Task brief —
Copy out each line of the entries below in which the string "shield" appears.

Data for this task —
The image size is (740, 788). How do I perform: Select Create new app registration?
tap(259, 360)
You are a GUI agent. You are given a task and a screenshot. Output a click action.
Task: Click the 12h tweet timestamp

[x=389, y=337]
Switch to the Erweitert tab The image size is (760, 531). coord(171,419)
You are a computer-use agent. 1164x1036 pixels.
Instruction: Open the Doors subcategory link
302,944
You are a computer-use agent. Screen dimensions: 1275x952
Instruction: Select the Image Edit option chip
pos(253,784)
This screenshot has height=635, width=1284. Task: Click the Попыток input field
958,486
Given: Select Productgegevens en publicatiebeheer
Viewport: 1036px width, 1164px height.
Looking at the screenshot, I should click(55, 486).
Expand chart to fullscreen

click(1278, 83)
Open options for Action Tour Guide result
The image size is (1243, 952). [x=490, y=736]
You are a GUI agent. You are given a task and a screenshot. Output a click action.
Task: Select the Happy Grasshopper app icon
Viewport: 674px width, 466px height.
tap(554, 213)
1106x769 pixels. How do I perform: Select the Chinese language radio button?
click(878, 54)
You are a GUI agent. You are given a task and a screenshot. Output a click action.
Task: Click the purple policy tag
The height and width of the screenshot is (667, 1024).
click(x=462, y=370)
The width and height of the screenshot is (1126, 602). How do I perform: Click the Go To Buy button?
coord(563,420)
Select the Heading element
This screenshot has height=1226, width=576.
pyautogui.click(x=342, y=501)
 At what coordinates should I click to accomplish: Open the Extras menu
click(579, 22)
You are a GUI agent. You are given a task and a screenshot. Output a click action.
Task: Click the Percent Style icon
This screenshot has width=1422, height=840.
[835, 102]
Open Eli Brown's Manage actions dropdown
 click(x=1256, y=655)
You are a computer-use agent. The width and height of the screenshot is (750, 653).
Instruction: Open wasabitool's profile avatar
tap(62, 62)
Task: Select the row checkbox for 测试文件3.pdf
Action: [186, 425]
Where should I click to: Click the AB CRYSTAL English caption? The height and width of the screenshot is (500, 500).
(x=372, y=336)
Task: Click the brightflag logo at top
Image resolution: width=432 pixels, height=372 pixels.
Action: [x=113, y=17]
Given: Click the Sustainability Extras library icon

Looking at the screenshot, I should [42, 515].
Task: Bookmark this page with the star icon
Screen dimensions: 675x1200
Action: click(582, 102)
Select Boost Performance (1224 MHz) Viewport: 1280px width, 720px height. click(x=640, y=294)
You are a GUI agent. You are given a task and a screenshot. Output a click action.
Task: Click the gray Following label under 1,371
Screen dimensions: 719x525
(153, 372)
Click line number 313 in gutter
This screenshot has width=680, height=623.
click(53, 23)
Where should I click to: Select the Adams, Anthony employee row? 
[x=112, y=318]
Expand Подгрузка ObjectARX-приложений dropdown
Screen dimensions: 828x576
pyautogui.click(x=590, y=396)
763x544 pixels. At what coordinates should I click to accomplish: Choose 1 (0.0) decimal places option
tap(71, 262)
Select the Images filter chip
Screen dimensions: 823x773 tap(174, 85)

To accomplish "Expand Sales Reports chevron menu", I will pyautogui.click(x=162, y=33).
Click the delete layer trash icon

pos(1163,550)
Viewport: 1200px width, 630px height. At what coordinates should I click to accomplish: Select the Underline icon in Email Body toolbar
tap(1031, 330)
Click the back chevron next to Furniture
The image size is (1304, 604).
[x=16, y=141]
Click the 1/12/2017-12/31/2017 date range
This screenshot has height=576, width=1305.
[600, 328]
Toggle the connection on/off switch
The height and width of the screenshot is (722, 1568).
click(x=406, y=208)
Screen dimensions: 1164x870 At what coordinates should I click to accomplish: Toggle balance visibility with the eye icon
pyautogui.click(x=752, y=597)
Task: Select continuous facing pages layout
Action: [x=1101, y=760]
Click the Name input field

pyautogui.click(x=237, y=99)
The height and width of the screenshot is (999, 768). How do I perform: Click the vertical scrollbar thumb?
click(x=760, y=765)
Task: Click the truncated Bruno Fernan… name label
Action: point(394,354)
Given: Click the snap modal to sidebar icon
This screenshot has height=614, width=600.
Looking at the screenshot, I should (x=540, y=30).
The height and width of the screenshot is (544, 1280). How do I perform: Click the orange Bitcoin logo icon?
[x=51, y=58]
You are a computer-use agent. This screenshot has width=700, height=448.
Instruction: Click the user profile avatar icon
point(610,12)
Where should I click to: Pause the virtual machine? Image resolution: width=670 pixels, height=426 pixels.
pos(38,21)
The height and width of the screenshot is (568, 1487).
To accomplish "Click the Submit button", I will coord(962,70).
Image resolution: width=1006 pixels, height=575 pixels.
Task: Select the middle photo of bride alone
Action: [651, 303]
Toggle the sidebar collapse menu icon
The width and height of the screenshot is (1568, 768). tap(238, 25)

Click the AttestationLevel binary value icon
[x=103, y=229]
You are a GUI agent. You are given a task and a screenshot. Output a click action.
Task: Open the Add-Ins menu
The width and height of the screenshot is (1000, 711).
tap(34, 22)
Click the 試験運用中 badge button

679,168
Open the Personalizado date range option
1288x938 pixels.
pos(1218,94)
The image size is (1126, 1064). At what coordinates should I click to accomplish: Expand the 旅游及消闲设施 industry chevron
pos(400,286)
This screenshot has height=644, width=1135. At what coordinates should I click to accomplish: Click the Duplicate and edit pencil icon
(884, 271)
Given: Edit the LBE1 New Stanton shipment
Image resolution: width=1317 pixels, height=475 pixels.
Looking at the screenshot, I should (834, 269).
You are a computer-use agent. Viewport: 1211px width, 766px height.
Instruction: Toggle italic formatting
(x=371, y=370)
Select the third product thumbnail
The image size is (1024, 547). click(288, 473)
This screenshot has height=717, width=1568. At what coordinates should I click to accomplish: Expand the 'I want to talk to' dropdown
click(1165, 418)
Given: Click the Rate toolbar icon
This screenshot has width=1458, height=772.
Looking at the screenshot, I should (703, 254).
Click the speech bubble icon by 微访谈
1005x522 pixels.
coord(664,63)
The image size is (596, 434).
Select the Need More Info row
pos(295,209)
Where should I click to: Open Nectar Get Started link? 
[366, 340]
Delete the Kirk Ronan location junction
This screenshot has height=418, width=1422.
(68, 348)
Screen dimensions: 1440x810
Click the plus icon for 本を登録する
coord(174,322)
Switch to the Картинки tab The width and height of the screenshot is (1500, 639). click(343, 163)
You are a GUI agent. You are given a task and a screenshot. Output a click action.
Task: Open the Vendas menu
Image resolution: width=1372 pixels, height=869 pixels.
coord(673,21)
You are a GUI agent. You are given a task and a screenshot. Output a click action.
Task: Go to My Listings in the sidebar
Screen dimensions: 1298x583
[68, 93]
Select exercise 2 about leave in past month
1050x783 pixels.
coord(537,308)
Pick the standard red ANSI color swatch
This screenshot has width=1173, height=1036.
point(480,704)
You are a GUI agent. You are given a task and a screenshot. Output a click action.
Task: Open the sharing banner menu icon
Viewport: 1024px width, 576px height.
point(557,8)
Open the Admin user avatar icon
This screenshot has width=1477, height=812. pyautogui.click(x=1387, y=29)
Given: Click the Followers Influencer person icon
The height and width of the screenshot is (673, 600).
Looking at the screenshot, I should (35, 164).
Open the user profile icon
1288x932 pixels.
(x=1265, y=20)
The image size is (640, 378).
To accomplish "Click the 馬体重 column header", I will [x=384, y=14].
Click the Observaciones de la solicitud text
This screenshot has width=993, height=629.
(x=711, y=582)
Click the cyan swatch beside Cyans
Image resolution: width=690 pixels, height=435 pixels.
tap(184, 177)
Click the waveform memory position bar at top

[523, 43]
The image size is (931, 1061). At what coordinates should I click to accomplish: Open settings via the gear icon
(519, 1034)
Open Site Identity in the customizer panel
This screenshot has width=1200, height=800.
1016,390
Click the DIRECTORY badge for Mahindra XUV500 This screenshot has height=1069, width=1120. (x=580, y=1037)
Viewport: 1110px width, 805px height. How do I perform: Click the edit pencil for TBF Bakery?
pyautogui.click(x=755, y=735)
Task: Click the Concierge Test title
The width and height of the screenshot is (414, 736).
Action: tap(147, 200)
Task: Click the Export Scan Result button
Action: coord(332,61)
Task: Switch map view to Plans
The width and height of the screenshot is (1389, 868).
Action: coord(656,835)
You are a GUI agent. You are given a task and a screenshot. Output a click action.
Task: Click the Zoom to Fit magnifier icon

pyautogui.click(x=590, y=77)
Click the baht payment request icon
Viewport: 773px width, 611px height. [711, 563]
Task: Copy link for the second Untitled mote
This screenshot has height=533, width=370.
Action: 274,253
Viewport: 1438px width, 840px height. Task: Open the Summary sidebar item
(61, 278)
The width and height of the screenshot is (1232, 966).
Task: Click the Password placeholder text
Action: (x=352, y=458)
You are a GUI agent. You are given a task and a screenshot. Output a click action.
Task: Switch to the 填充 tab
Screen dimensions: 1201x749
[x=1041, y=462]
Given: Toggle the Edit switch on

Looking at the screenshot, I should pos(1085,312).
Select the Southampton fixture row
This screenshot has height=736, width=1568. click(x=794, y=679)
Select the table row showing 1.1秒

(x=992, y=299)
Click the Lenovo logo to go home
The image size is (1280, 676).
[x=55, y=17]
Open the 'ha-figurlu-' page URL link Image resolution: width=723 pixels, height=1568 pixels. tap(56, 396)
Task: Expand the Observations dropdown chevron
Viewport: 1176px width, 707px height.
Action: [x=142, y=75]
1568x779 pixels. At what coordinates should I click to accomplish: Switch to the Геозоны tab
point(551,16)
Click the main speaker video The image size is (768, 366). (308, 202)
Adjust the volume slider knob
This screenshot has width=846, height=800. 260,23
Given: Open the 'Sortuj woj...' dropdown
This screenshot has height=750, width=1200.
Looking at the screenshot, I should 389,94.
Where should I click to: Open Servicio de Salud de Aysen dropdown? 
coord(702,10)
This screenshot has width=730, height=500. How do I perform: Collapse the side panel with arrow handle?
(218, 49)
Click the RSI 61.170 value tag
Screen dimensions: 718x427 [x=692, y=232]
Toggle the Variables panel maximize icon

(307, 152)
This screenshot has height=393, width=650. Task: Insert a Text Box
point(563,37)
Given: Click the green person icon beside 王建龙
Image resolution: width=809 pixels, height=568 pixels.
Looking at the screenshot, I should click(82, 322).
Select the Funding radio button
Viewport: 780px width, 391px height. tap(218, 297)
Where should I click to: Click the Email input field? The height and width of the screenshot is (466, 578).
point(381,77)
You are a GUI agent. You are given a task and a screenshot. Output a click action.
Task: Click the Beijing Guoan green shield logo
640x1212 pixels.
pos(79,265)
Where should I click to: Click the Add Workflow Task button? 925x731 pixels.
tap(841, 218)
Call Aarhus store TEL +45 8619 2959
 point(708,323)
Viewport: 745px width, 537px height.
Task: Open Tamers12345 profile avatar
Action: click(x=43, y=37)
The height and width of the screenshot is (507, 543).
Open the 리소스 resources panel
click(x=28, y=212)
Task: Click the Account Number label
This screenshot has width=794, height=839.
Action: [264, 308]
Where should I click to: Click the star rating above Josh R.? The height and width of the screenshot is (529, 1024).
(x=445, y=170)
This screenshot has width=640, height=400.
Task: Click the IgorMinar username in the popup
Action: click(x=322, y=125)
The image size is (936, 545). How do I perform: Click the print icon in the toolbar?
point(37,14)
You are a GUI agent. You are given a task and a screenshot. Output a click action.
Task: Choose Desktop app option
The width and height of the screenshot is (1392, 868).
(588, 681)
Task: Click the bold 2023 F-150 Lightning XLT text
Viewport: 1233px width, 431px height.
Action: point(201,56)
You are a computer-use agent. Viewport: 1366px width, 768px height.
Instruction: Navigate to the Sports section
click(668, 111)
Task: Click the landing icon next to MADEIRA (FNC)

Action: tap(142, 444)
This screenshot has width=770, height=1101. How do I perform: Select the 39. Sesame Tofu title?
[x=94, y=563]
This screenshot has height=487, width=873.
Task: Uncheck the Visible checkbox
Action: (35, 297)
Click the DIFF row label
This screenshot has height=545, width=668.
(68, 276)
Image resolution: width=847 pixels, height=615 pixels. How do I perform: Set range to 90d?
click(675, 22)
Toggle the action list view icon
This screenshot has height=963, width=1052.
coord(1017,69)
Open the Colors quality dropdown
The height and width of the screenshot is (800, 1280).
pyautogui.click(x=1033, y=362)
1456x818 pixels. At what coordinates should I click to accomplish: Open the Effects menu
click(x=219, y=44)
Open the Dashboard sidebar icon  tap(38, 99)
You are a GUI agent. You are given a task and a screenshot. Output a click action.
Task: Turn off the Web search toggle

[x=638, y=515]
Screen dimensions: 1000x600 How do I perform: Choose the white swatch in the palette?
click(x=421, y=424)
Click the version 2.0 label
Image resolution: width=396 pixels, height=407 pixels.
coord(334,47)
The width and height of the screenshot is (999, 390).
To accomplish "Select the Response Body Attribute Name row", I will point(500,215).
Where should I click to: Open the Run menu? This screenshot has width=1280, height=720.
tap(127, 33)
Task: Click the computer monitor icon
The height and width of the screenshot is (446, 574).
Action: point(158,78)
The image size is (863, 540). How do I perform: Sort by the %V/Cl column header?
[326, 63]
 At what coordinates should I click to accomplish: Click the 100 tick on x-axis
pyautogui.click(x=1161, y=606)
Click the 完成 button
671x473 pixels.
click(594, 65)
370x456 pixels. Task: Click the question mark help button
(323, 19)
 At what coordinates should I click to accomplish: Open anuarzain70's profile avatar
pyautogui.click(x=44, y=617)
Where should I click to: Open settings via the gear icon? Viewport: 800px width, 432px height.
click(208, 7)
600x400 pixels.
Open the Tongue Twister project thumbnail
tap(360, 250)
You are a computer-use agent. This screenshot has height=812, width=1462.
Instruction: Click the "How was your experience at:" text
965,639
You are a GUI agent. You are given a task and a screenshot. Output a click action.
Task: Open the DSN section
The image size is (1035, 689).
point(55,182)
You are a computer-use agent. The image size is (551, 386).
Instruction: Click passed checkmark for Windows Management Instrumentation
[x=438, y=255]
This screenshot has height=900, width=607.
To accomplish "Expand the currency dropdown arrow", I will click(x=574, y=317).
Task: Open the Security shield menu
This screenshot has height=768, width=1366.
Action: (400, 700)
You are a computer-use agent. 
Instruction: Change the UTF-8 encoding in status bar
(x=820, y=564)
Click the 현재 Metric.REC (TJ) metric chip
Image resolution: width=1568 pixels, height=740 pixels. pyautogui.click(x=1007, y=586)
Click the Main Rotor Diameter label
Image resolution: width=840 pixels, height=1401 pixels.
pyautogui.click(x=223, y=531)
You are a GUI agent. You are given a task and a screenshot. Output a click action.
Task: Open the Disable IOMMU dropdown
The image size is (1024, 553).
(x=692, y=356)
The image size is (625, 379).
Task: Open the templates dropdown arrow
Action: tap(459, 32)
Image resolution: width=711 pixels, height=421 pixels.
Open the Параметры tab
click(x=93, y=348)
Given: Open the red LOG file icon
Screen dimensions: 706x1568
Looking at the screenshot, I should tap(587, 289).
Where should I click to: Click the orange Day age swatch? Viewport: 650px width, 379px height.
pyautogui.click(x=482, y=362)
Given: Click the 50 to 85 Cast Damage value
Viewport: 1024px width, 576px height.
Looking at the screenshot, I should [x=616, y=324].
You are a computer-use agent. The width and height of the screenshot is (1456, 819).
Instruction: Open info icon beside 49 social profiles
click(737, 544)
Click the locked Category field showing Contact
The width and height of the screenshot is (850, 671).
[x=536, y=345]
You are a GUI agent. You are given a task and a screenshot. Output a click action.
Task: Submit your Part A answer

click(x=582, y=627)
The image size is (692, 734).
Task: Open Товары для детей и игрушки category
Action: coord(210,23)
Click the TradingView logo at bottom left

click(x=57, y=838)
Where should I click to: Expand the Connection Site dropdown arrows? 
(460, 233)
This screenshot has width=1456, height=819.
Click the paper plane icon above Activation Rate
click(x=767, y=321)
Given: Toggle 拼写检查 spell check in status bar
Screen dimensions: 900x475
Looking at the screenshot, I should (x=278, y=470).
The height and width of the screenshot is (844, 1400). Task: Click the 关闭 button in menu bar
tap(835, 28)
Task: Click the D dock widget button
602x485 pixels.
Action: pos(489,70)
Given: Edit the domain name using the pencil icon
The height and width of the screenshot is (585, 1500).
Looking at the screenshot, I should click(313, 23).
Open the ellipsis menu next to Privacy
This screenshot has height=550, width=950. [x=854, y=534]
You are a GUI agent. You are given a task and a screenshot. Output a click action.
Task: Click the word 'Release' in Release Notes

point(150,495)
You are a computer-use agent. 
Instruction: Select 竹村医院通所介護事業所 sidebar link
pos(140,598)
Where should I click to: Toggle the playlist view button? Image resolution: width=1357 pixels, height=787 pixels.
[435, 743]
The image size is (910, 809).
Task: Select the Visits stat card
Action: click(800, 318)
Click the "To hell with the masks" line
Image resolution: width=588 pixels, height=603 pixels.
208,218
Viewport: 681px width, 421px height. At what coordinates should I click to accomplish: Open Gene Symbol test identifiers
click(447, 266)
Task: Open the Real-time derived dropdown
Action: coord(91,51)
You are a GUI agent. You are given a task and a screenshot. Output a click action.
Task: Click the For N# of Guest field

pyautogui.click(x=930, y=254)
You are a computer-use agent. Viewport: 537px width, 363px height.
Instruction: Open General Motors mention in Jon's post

Output —
Task: Click the Beijing Guoan green shield logo
Task: Open the Security shield menu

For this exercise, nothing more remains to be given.